What You Need To Know

  • Cold temperatures, water vapor, and rising air are needed for snow to develop

  • Colder air doesn't hold as much water vapor as warmer air

  • Colder air is also more stable than warmer air

  • The ideal temperature for snow to develop is the teens to low 20s

For Buffalo, because of our proximity to Lake Ontario and Lake Erie, lake-effect snow is a possibility. For many other areas around the country, getting colder actually means there is less likely to be a big snowstorm when temperatures are frigid.

In order for snow to form, there are three basic things that you need in the atmosphere. You must have:

  1. A temperature near freezing
  2. Water vapor 
  3. Rising air

A temperature near freezing is an obvious piece of criteria. For snow to be considered snow, it must stay frozen from the clouds all the way down to the ground. That is why it is possible to see snow when the temperature is a few degrees above freezing and also why you see snow when the temperature is below.
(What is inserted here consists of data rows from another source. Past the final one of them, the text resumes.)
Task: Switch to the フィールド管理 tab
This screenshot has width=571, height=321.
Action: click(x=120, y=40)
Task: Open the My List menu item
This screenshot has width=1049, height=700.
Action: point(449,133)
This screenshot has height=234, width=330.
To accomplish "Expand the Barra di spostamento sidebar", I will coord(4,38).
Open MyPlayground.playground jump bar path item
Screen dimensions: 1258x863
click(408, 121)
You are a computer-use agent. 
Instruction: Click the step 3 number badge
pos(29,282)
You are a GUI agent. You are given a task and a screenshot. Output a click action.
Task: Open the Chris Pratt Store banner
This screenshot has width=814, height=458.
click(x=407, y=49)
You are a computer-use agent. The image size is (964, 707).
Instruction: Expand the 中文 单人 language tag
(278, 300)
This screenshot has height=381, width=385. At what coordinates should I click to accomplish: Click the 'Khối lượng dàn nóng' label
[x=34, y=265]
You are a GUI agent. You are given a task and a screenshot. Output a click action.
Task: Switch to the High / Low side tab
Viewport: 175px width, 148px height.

Water vapor is essential for what makes up snow! The catch is that warm air has a lot of moisture in it, while colder air is much drier. Air that is zero degrees Fahrenheit can only hold about one-seventh of the amount of moisture that air at 30 degrees Fahrenheit can. The lack of moisture in much colder air is one why reason snow won’t be as common in a bitterly cold setting.

Finally, cold air is more stable than warm air. Have you ever heard the phrase that warm air rises? That's the truth.

On the flip side, cold air doesn’t rise as easily so there is no air in motion. That air motion is the key to the formation of snow.

In an area where the temperature is between -10 to 10 degrees Fahrenheit, you’re less likely to see large amounts of snow. If you’re a snow-lover, the ideal temperatures you want to look for are the teens and low 20s.

In an environment like that, you’ll be skiing and snowboarding in no time!